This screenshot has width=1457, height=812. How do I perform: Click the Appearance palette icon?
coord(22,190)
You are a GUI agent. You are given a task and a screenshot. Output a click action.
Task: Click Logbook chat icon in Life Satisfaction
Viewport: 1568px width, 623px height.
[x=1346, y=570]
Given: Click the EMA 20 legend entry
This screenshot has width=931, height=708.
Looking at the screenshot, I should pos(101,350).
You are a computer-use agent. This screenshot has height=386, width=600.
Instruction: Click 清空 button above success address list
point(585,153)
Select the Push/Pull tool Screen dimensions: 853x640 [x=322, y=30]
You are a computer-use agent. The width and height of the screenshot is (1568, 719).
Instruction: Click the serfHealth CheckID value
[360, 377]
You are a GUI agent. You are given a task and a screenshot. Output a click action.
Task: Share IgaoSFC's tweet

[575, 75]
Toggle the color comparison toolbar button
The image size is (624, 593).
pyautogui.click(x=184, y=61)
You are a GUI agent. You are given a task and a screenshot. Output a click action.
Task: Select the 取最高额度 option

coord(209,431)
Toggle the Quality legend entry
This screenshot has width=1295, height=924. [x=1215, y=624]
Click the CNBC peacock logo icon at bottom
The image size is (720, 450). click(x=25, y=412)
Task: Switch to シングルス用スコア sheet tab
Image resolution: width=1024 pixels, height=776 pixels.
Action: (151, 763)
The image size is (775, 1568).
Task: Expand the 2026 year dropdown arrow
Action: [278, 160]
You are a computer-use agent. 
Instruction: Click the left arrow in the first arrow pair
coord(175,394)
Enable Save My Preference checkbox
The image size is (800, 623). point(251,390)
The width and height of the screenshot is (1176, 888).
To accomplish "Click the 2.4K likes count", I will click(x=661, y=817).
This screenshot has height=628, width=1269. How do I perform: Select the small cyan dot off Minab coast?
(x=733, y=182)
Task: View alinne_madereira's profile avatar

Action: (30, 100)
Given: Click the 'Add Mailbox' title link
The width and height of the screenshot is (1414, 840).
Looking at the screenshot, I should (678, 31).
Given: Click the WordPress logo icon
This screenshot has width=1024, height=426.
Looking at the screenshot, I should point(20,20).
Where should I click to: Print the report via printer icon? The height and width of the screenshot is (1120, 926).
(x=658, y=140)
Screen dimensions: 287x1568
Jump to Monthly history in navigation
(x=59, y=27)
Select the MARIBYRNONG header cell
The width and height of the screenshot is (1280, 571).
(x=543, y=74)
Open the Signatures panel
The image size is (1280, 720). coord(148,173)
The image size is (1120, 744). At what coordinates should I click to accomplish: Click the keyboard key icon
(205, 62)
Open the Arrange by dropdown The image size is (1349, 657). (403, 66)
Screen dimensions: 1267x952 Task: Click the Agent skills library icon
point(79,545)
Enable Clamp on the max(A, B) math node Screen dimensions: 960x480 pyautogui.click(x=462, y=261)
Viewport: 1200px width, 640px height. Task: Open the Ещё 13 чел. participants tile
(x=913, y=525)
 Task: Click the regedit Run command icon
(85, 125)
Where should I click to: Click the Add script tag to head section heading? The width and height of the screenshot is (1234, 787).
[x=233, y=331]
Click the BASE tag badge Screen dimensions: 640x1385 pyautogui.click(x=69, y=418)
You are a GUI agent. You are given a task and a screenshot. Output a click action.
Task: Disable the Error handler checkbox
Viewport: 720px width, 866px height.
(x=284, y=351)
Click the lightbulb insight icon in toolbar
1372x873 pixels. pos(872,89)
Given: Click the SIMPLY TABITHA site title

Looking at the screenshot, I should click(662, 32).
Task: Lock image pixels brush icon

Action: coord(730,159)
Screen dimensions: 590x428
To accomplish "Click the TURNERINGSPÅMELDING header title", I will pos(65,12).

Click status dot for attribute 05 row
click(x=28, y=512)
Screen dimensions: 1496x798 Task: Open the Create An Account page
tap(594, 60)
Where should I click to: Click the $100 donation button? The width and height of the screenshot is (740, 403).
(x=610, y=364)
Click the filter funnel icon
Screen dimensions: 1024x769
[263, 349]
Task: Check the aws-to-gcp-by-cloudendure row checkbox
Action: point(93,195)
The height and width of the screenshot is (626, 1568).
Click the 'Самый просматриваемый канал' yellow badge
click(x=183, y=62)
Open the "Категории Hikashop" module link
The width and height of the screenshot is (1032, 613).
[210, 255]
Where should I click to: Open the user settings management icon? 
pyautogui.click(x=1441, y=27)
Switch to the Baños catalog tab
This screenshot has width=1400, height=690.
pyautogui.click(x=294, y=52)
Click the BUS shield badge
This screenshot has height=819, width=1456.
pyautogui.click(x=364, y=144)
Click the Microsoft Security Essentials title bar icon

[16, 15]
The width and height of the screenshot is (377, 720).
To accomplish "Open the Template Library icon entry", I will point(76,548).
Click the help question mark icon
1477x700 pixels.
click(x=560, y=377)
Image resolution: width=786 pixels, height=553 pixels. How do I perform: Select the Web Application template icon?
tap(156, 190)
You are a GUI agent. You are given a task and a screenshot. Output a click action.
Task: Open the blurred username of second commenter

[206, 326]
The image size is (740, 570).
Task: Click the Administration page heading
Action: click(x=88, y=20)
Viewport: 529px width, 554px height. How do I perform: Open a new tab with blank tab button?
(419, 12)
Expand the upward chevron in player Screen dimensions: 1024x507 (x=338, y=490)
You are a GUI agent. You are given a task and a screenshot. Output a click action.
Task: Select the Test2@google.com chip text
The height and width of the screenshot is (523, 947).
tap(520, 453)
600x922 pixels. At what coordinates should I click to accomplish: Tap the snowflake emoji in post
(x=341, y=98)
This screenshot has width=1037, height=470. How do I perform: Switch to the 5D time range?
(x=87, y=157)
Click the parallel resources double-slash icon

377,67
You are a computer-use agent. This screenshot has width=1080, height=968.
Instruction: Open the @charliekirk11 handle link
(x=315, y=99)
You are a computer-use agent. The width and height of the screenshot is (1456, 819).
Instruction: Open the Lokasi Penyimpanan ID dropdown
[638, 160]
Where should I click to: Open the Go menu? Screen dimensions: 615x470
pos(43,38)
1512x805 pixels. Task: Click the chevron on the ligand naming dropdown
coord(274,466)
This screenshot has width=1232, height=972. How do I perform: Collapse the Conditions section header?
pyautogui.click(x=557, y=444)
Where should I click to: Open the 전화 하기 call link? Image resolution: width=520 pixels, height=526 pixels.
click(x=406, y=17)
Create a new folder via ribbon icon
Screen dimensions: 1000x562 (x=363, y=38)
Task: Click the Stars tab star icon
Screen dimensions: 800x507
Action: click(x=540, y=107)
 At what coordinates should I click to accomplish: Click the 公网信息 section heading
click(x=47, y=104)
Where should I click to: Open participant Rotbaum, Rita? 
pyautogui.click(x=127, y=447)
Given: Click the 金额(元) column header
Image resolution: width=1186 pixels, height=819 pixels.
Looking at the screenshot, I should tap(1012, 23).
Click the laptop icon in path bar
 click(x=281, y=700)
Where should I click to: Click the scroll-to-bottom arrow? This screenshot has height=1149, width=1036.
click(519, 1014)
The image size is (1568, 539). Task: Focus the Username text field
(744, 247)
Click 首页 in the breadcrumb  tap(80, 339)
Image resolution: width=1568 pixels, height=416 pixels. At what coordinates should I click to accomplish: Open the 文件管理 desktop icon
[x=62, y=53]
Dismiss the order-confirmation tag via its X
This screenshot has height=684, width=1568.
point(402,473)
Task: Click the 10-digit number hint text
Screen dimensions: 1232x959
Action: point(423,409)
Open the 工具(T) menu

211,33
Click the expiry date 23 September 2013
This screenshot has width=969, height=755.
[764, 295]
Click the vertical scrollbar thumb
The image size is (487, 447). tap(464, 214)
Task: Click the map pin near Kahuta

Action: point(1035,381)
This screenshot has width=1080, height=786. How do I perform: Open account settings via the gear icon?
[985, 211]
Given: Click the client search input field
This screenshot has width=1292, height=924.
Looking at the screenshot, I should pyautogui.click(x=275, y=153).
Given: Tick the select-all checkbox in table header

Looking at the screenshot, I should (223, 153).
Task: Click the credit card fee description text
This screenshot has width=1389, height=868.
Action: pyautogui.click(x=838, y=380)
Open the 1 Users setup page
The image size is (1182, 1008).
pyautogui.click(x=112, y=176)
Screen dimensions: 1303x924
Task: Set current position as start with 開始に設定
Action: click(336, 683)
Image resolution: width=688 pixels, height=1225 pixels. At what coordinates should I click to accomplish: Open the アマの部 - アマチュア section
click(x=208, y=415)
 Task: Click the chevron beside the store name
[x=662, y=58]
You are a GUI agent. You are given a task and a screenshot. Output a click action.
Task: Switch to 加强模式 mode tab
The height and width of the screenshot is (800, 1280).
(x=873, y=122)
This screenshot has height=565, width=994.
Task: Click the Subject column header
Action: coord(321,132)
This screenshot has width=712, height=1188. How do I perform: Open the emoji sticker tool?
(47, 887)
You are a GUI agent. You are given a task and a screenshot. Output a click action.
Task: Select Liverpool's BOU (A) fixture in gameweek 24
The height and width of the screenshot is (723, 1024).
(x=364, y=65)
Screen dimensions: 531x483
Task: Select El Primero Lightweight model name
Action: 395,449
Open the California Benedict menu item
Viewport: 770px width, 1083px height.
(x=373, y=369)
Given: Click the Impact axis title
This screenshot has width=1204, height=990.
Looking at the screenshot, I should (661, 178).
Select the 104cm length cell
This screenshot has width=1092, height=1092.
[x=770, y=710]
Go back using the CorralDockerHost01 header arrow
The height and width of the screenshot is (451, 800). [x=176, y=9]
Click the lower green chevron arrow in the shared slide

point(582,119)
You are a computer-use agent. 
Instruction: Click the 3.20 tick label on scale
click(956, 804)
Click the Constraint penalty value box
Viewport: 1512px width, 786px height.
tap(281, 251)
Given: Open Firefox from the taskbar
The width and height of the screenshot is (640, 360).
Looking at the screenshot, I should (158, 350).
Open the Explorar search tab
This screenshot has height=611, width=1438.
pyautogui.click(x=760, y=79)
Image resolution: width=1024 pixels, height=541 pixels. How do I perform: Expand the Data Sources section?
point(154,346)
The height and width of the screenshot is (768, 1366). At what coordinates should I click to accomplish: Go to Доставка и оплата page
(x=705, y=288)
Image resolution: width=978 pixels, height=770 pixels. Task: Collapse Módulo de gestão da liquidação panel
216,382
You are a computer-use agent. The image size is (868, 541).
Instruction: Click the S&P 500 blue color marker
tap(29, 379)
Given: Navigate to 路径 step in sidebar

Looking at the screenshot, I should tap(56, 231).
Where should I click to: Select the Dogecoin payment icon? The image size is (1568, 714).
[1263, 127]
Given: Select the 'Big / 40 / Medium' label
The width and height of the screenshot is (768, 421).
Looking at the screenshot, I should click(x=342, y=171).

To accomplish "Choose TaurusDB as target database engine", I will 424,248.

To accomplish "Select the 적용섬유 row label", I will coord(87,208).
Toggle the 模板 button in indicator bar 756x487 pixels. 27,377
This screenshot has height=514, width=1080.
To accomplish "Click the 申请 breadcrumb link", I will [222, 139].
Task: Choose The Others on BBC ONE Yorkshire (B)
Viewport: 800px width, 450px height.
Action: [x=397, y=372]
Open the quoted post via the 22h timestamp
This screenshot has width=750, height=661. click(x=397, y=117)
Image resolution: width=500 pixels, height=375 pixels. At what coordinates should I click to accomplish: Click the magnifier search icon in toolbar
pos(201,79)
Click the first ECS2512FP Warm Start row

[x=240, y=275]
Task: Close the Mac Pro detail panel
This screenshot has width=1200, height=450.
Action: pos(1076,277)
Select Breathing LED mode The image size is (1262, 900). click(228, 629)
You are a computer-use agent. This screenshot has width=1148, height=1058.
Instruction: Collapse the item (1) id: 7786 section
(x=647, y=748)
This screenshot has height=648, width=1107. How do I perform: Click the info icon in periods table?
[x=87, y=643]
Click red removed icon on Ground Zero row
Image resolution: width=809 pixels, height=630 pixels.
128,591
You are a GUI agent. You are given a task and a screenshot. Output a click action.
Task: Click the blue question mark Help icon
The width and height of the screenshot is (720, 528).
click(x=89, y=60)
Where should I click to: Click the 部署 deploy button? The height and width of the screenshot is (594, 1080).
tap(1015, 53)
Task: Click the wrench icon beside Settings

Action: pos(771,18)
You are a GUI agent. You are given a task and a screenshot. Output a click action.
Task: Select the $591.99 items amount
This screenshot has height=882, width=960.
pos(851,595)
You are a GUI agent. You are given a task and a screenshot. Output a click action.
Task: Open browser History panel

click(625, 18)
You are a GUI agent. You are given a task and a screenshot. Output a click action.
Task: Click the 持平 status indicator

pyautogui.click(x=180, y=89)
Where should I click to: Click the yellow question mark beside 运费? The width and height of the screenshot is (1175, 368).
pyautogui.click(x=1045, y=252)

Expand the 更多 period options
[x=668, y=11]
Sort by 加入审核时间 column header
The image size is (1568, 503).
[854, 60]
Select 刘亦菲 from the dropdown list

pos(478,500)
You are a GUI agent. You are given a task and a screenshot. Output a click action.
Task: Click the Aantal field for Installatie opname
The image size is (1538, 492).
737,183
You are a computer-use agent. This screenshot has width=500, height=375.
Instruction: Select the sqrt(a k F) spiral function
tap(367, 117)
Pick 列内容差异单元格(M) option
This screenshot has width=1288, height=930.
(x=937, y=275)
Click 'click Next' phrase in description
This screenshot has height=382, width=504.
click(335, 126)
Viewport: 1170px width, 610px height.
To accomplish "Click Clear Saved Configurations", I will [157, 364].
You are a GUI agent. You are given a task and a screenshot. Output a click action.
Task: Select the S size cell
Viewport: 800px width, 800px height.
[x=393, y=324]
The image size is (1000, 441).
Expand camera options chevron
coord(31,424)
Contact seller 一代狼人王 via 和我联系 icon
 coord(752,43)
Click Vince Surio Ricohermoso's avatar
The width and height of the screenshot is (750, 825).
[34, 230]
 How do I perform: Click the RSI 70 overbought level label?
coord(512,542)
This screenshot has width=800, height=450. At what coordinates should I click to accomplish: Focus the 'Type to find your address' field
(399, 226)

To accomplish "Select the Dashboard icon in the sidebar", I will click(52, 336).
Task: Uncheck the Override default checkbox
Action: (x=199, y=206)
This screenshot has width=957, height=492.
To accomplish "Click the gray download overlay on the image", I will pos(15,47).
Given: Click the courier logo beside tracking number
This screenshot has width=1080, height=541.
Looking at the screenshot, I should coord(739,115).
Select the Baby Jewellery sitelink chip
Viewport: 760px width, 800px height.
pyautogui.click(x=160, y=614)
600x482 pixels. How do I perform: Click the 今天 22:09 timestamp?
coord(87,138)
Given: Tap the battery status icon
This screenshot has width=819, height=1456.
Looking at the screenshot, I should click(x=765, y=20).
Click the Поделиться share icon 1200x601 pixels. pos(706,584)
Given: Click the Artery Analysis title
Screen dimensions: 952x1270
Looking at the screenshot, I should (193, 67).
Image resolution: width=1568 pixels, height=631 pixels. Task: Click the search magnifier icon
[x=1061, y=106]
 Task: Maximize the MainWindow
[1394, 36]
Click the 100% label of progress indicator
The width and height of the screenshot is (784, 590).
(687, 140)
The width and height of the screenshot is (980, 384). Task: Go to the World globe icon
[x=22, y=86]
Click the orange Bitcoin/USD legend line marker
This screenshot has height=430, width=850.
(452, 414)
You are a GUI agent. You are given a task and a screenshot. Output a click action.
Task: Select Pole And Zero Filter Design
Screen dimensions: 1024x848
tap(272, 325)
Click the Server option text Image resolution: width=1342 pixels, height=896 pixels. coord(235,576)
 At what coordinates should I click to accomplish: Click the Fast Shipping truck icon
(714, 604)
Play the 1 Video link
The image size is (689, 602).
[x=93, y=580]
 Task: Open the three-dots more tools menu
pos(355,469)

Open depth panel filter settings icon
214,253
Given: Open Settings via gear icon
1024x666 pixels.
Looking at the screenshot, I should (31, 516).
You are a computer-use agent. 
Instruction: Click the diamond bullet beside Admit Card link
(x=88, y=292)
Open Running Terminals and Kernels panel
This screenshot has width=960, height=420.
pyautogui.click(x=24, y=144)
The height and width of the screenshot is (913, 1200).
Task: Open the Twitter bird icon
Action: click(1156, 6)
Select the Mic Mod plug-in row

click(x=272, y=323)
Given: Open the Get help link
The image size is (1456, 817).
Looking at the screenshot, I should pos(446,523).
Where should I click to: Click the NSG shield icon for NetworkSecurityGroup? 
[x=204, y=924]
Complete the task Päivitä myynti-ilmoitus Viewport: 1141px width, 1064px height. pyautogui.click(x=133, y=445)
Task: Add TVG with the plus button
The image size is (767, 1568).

---*---

Exercise directions
Report every line in the listing that holds the word "number".

Answer below
Task: Click the 10-digit number hint text
Given: Click the courier logo beside tracking number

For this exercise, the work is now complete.